• **SOURCE TEXT**
+ + +

# Water evaporation



## uksub (Dec 1, 2008)

Hi Chaps......Sorry if you all ready read this in the skimmer forum, I screwed up!!

I am just setting up my first marine tank, a 180g (72x24x24). I have it reef ready plumbed to a 40g sump, currently just circulating fresh water to check out my pipework / ancillaries for leaks etc. I do not have any skimmer in place as yet. I have no lights or canopy on the main tank and no cover on the sump. I do have a submersible heater in the sump, which is currently only managing to keep the water temp @ 62F
My question is, how much water should I be loosing to evaporation? I seem to be loosing a bit and thought it a bit surprising at this time of year with ambient room temps at around 60 - 65F ish
Neither tank appears to leak, I checked for damp patches all around the main tank support cabinet, there are no signs of water around the sump.
Any input / ideas would be greatly appreciated.
As always...Thanks in advance


----------



## onefish2fish (Jul 22, 2008)

your going to be loosing water daily due to evap. 
winter is the time of year when you see it worst but summer still causes evap too from heat. you'll prob. see more when you add your lights and raise that temp up. 
your going to have to top off daily with fresh RO water or invest in an auto top off unit.


----------



## Kellsindell (Sep 15, 2008)

+ + +

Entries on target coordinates
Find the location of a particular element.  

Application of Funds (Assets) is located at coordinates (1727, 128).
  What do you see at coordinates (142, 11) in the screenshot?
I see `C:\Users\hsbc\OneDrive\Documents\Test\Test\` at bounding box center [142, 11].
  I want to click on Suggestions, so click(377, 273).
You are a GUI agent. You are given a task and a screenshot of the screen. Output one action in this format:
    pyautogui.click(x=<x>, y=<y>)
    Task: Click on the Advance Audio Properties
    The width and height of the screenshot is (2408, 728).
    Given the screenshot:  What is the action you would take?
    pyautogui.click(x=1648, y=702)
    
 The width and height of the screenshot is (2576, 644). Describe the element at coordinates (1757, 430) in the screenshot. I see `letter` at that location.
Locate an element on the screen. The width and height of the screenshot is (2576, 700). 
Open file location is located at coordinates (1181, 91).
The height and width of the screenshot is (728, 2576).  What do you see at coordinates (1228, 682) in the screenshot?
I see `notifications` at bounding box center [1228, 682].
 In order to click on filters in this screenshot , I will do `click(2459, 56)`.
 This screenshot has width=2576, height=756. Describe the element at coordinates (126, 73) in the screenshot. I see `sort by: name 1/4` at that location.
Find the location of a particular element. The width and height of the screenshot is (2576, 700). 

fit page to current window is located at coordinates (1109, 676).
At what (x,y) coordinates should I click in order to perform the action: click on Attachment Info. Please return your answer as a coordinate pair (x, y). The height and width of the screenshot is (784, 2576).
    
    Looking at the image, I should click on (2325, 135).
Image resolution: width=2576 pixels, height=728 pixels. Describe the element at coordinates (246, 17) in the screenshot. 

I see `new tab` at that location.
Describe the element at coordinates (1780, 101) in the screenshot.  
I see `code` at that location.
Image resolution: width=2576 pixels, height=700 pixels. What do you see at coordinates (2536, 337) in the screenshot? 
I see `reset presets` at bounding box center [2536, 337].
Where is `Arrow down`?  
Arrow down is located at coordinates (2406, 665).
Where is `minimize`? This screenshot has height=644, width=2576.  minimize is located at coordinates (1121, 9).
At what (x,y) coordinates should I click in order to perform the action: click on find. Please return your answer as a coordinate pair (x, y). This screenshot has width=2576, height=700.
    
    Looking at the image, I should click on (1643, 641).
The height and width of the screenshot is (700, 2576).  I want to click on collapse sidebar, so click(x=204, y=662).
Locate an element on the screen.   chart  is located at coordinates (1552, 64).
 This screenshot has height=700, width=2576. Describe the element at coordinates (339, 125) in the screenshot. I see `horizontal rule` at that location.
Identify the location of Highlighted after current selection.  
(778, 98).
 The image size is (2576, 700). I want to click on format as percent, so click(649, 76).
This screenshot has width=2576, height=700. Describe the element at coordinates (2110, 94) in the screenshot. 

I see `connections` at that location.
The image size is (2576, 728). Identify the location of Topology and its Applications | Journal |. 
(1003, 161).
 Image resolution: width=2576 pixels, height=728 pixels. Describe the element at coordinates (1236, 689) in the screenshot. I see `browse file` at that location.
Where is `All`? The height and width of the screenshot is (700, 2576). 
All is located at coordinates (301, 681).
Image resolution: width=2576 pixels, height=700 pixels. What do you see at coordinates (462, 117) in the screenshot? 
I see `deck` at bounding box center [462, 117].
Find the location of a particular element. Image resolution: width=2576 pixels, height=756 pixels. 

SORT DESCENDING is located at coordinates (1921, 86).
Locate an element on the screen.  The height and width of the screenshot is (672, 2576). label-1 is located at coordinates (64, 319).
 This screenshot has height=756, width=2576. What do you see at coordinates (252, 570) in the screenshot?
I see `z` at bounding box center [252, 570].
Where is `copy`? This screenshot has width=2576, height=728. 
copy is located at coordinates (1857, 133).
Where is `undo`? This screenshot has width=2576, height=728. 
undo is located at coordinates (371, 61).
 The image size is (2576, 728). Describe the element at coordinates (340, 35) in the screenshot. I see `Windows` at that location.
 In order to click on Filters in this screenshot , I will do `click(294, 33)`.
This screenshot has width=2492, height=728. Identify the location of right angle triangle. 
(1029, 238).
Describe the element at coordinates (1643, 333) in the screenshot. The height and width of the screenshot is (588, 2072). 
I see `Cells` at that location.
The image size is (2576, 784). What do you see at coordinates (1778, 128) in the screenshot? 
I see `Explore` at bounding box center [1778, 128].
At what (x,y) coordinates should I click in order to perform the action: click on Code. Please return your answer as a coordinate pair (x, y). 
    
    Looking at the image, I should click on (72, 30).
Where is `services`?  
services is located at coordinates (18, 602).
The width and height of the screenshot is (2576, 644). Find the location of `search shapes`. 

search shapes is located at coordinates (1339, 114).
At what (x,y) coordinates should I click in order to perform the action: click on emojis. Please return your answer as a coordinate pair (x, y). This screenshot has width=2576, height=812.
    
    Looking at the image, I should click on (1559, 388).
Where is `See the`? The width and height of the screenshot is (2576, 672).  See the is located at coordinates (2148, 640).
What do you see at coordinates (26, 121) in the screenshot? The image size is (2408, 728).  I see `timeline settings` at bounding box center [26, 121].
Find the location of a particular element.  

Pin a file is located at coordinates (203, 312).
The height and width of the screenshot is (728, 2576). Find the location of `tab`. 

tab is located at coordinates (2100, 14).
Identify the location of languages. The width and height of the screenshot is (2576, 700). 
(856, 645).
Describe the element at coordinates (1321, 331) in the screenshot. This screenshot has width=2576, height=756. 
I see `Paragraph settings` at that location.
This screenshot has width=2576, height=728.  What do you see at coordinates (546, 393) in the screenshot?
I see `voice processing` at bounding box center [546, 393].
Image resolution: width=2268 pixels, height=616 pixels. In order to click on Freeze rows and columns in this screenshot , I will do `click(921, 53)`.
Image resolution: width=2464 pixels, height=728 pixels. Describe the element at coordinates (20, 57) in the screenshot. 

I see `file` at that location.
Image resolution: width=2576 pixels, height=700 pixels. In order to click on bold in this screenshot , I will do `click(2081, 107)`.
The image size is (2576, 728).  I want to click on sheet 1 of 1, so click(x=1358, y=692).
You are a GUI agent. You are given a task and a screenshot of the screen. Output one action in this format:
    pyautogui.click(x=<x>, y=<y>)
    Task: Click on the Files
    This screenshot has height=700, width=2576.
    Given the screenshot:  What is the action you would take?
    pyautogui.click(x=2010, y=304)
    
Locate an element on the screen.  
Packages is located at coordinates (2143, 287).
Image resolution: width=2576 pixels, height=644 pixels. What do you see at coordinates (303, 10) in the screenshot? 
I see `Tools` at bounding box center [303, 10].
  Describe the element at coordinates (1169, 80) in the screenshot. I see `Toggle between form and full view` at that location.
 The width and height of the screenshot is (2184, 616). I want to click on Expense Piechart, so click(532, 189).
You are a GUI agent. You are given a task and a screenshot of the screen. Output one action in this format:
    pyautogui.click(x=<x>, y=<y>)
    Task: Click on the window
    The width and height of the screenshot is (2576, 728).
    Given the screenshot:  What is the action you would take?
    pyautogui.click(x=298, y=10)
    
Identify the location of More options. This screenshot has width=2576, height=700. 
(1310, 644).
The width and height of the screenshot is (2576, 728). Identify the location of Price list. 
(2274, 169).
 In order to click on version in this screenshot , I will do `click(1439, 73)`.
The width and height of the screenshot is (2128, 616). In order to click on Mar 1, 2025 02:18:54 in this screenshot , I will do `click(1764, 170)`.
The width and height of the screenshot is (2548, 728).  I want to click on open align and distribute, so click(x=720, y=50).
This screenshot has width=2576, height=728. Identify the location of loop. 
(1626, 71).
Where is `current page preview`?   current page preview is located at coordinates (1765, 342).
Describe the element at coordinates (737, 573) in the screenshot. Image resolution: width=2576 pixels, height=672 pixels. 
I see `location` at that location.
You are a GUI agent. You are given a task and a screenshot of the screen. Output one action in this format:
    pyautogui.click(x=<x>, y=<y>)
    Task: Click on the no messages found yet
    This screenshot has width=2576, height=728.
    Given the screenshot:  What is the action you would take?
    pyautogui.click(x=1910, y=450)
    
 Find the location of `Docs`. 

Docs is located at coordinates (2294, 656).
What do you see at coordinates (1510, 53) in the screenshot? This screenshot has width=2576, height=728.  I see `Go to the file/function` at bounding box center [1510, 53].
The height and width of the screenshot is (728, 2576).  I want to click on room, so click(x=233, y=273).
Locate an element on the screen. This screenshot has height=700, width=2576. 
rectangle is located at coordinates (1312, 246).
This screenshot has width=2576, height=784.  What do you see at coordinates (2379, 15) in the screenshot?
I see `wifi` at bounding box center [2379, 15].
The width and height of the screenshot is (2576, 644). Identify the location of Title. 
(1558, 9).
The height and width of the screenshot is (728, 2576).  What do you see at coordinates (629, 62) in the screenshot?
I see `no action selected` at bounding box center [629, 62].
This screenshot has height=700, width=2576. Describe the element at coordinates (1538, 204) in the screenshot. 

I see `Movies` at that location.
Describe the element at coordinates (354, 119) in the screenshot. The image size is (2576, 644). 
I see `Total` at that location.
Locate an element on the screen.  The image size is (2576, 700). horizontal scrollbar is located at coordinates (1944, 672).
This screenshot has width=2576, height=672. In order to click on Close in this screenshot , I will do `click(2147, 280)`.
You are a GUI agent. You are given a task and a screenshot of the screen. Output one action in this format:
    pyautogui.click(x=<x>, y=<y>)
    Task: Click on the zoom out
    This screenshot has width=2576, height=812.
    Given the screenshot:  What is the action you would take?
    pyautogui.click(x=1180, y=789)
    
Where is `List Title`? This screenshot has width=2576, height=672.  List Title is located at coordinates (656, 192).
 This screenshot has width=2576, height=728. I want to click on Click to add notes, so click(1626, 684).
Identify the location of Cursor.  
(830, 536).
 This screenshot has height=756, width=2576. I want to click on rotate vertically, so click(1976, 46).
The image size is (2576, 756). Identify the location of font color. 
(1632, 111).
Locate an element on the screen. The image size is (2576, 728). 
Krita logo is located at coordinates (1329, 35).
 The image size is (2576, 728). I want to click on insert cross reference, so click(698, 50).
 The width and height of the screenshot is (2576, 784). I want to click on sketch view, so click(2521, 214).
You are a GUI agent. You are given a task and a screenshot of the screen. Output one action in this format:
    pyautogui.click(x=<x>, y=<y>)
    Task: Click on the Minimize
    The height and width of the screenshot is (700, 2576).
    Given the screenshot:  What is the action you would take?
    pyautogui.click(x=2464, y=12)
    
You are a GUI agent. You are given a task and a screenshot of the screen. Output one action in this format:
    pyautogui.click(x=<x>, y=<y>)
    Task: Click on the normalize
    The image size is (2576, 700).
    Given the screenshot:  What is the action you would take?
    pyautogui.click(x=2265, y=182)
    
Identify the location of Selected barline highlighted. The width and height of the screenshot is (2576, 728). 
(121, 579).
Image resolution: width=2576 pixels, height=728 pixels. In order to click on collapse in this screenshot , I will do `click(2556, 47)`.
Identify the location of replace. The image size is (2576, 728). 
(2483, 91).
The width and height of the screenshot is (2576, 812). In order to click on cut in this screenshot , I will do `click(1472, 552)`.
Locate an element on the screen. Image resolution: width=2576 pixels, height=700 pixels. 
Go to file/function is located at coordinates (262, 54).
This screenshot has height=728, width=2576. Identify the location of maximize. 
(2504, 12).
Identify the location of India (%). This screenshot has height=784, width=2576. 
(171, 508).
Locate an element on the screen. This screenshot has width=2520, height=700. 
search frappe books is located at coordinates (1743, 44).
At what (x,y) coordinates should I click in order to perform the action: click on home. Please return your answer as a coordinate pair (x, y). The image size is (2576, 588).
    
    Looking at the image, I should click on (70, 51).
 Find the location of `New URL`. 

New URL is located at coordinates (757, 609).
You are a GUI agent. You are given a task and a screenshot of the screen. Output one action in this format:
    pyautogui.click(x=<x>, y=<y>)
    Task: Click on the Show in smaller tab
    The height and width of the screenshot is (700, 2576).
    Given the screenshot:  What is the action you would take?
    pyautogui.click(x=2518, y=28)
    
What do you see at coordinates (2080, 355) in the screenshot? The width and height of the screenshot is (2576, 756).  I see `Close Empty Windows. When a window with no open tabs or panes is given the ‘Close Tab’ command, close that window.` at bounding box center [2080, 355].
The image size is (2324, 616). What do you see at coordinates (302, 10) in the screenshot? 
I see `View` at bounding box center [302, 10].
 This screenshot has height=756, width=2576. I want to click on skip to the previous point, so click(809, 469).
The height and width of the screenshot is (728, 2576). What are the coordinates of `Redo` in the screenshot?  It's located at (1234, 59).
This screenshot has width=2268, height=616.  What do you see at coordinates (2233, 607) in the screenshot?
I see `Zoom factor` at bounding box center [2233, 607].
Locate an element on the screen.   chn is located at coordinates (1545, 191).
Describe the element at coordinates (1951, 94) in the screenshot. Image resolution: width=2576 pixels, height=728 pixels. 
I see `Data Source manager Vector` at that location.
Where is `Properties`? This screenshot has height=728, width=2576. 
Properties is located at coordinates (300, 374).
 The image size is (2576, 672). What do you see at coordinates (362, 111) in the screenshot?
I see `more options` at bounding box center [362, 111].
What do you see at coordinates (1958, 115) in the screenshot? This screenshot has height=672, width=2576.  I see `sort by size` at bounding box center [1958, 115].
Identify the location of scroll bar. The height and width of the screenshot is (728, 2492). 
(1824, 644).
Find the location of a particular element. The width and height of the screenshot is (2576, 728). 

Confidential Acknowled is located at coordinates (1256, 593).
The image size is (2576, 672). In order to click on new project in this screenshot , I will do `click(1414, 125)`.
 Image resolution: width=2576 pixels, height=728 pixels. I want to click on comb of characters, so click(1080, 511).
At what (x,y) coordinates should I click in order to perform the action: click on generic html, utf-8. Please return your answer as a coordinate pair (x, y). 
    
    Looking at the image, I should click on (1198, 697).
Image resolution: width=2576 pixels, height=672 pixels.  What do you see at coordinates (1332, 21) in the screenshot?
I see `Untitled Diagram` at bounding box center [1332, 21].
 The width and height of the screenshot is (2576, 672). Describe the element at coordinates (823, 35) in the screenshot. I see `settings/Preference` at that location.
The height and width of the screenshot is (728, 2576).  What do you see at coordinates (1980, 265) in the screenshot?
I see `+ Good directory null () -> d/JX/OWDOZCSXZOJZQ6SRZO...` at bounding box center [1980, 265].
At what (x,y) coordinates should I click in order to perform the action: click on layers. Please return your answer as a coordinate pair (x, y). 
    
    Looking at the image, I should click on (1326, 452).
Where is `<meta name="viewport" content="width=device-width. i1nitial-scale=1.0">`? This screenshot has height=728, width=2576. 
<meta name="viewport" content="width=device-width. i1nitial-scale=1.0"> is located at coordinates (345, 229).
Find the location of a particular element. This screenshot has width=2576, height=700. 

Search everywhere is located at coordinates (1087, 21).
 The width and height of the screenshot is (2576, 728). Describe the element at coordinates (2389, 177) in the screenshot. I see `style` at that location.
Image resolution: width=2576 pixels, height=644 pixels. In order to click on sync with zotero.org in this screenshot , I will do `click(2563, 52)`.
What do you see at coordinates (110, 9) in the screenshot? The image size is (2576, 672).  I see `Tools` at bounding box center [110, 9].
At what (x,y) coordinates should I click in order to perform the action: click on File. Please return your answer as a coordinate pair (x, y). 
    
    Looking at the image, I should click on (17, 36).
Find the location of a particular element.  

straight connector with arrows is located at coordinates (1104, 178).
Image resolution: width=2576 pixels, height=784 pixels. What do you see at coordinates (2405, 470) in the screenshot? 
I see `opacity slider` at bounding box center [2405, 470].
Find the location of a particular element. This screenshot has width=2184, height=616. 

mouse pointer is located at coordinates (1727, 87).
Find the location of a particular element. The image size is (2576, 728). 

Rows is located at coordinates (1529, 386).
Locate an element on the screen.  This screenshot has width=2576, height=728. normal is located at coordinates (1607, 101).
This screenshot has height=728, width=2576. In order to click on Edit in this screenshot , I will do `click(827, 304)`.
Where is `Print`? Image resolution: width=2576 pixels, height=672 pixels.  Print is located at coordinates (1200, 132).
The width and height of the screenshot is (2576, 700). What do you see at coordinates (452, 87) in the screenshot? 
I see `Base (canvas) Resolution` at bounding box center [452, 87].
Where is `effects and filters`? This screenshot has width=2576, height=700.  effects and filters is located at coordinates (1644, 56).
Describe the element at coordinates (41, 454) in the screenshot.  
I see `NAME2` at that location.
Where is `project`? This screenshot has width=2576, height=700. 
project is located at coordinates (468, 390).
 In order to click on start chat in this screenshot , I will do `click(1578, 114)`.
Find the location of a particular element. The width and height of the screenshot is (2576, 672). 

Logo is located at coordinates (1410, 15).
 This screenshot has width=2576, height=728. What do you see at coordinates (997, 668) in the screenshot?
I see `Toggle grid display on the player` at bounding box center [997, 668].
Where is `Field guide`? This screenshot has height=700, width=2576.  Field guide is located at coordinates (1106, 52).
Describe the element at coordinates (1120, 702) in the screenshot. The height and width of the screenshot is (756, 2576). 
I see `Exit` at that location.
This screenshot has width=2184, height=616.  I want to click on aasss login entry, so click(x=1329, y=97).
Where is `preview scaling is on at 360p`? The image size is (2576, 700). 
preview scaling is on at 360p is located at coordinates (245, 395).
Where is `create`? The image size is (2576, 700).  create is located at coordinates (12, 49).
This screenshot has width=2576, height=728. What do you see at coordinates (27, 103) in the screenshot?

+ + +

• **WORK TO DO**
[A] In the thread on tank water evaporation, what size sump is the 180-gallon tank plumbed to?
[B] Reproduce the stretch of the evaporation thread from "winter is the" through "top off unit.".
[C] Write what comes next in the thread on tank water evaporation, following on from its final line.

• **EXPECTED ANSWERS**
[A] A 40-gallon sump.

[B]
winter is the time of year when you see it worst but summer still causes evap too from heat. you'll prob. see more when you add your lights and raise that temp up. 
your going to have to top off daily with fresh RO water or invest in an auto top off unit.

[C]
Every tank will evap a different amount of water. Lights, flow, ambient temp, tank temp all play factors. I lose about a gallon a day in my 55g (it's a bit less then that) so i'd imagine in your 180 +30g you'll probably lose 3g to say the least. You can pour the water into the sump every day and make sure you have a lineto where you always want the water to stay. Do this to keep the SG from getting all kinds of jacked up. Also, in the sump, you want to leave space for water in case you have to turn off the pumps. Do a test run. Turn off the return pumps and make sure that in the off position you dont over flow the sump. You do this because if, and when the power goes out, it doesn't cause a flood and get all your carpet/tile/wood floor all wet.

There's another thing you can do. which is the preferance to many hobbiest and that's Auto-Topoffs. They are wonderful gadgets that top the water off for you, as long as you have the water resevior full. You can look at many of them here. it's a very well known company that has a great reputation. If you can DIY you'll save yourself a ton of money in the hobby, but if not there are instructions on how to put this together, and reading this now will make no sense, but later it will, get a top-off with double float switches for added ensurance.


----------



## Tyyrlym (Jun 1, 2008)

You'll lose more water to evaporation when the air is dry than when its wet.

Right now in the dead of winter I lose probably half again to twice as much water to evaporation than I do during the summer. Why? The air is dry as a bone right now and in the summer it's hot and humid.


----------



## Kellsindell (Sep 15, 2008)

Too right try in Texas where it gets over 100F and it's humid, but oddly enough i evap almost the same. The diff is very unnoiticeable.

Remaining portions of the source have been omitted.